PROBLEM DESCRIPTION: Repeat verbatim what the listing holds, but not its pictures.

DATA SECTION:
--- START ---

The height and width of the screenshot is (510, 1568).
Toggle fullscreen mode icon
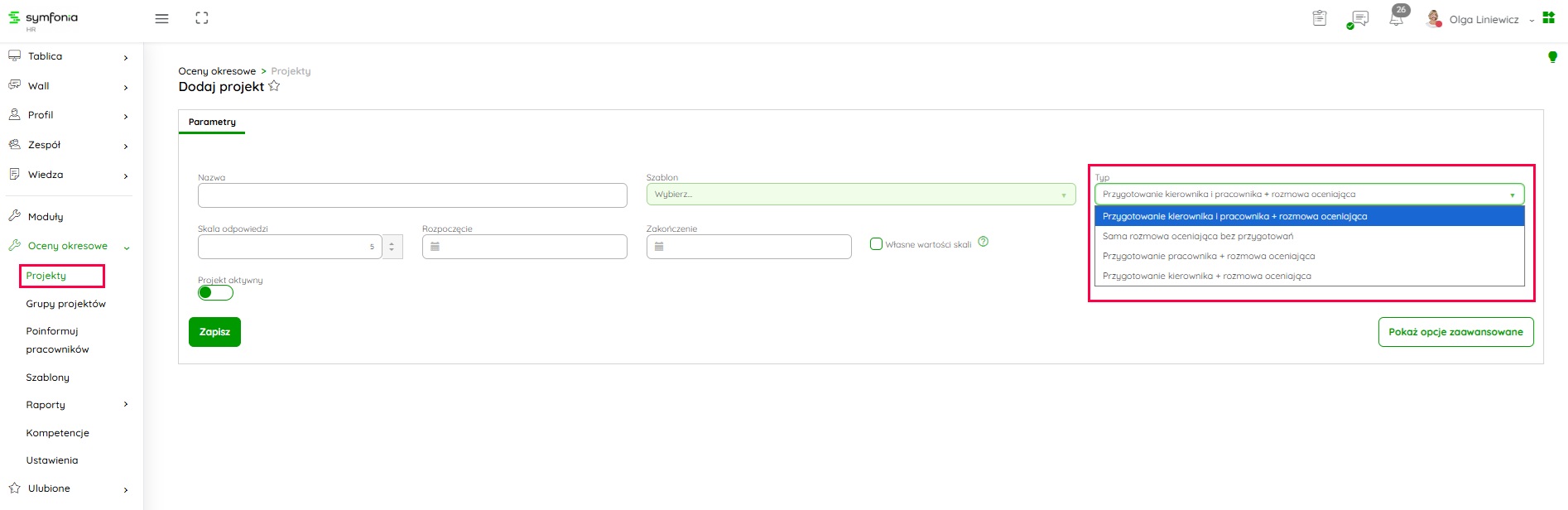coord(202,18)
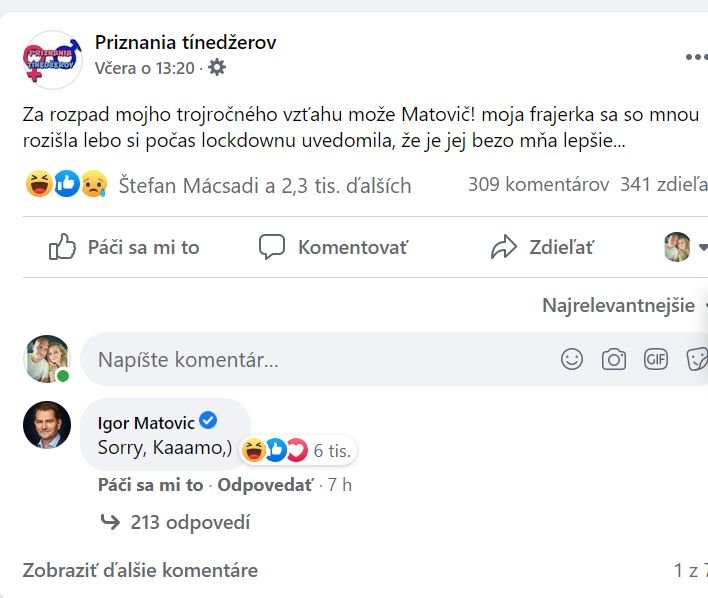This screenshot has width=708, height=598.
Task: Click the sticker icon in comment box
Action: [697, 359]
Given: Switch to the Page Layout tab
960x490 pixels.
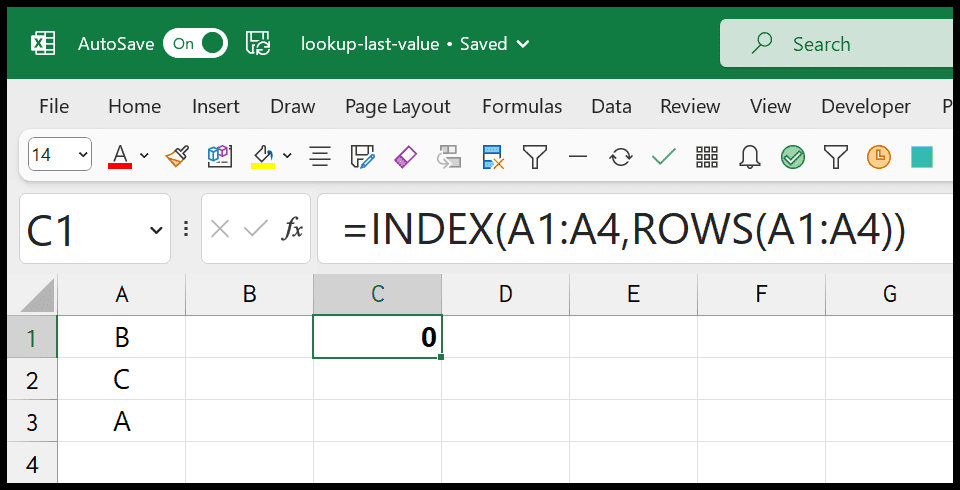Looking at the screenshot, I should click(x=398, y=107).
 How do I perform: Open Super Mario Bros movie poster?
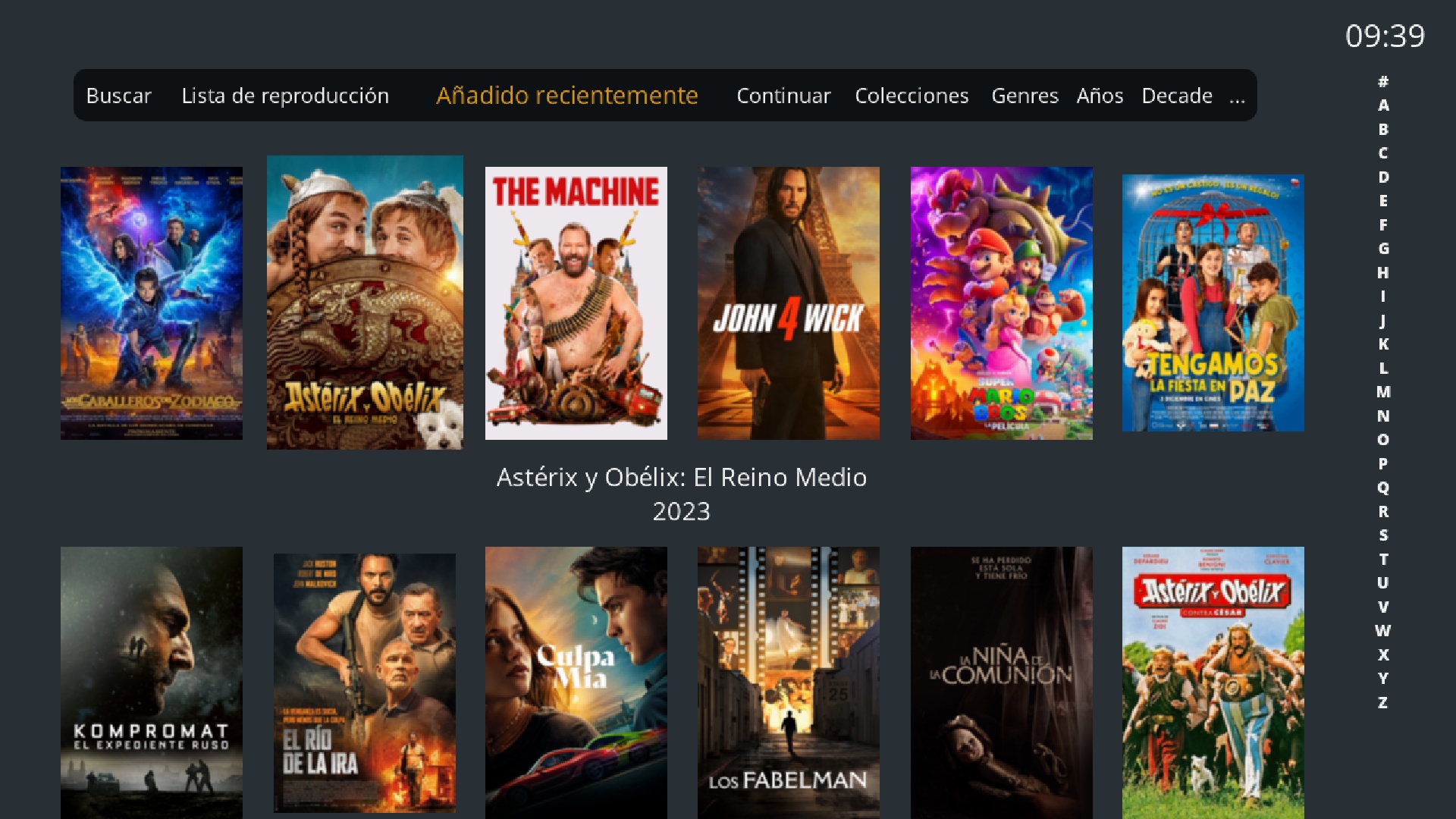click(1001, 303)
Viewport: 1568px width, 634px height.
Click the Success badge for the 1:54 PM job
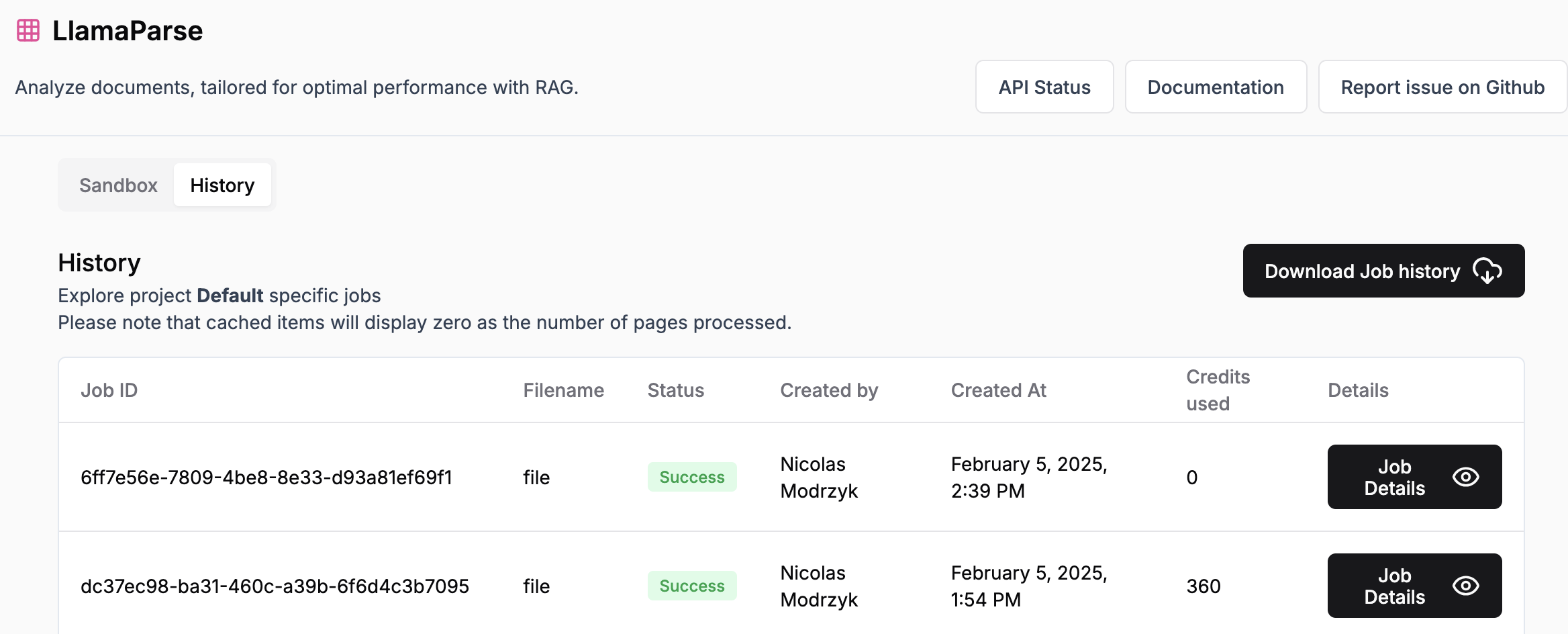coord(691,586)

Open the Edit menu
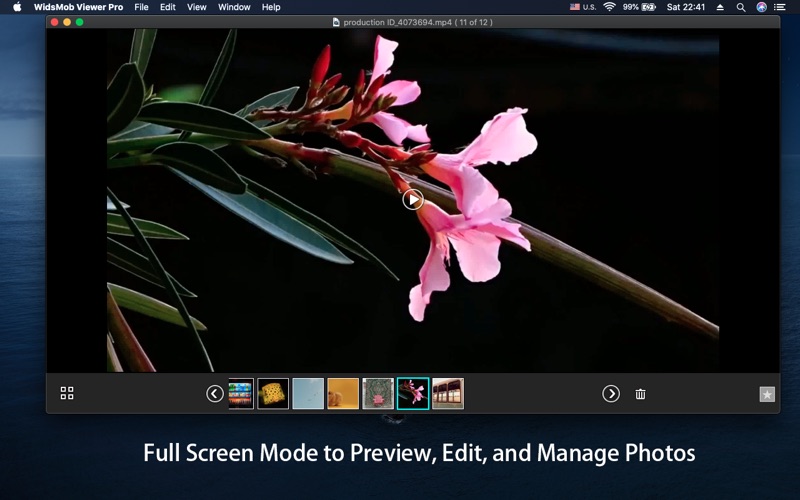pyautogui.click(x=168, y=7)
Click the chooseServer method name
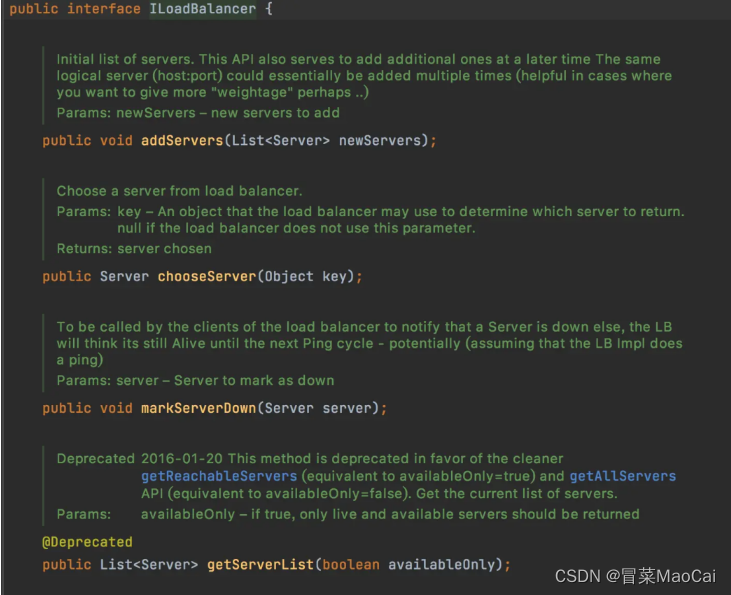Screen dimensions: 731x595 point(206,276)
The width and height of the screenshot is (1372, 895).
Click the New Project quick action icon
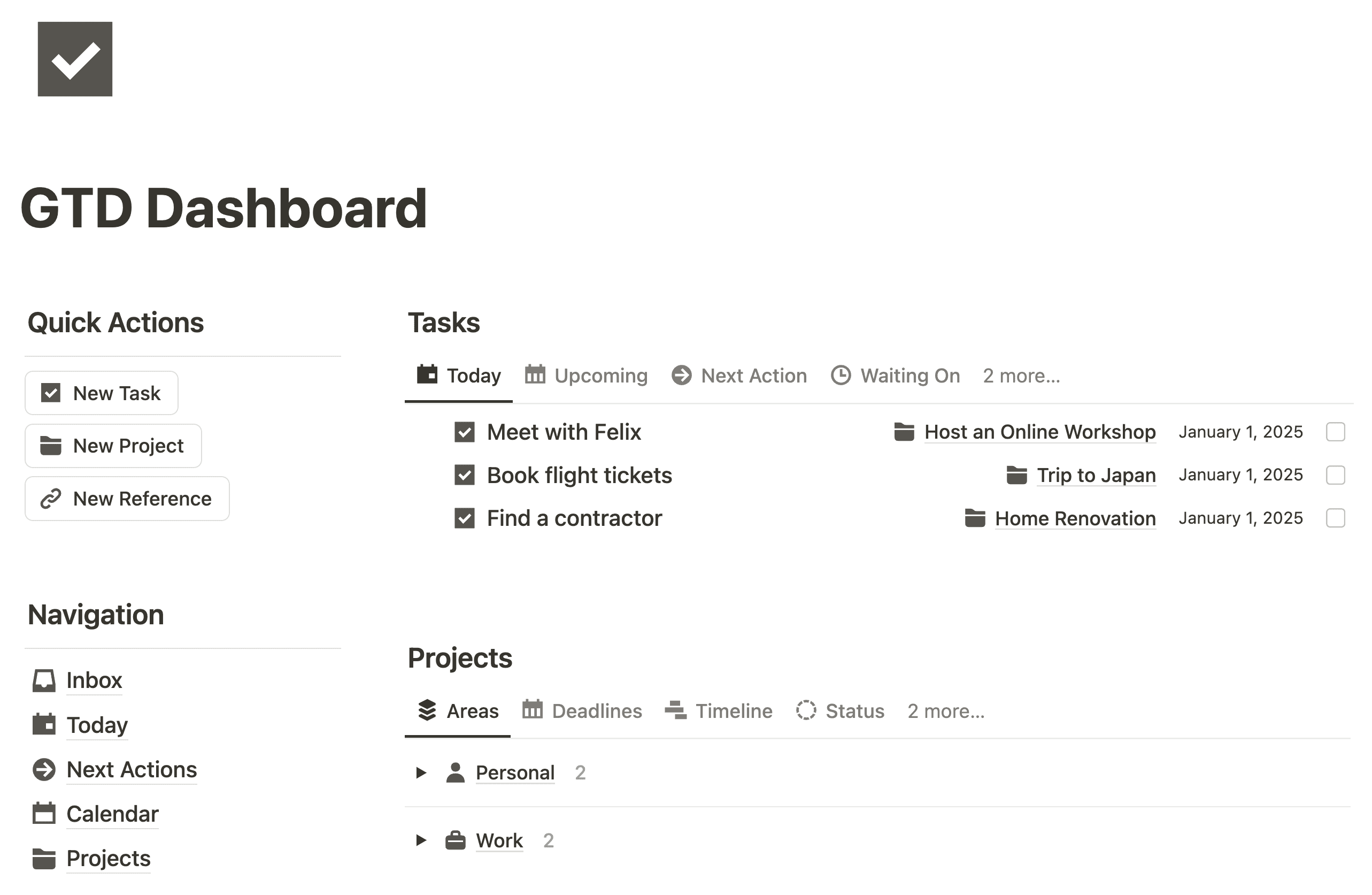(51, 445)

--- END ---

TASK RESULT:
The height and width of the screenshot is (510, 1568).
Toggle fullscreen mode icon
coord(202,18)
This screenshot has width=708, height=598.
Task: Click the sticker icon in comment box
Action: [697, 359]
Given: Switch to the Page Layout tab
960x490 pixels.
Looking at the screenshot, I should click(x=398, y=107).
 How do I perform: Open Super Mario Bros movie poster?
click(1001, 303)
Viewport: 1568px width, 634px height.
Click the Success badge for the 1:54 PM job
coord(691,586)

Open the Edit menu
pyautogui.click(x=168, y=7)
Click the chooseServer method name
Screen dimensions: 731x595 point(206,276)
The width and height of the screenshot is (1372, 895).
Click the New Project quick action icon
(51, 445)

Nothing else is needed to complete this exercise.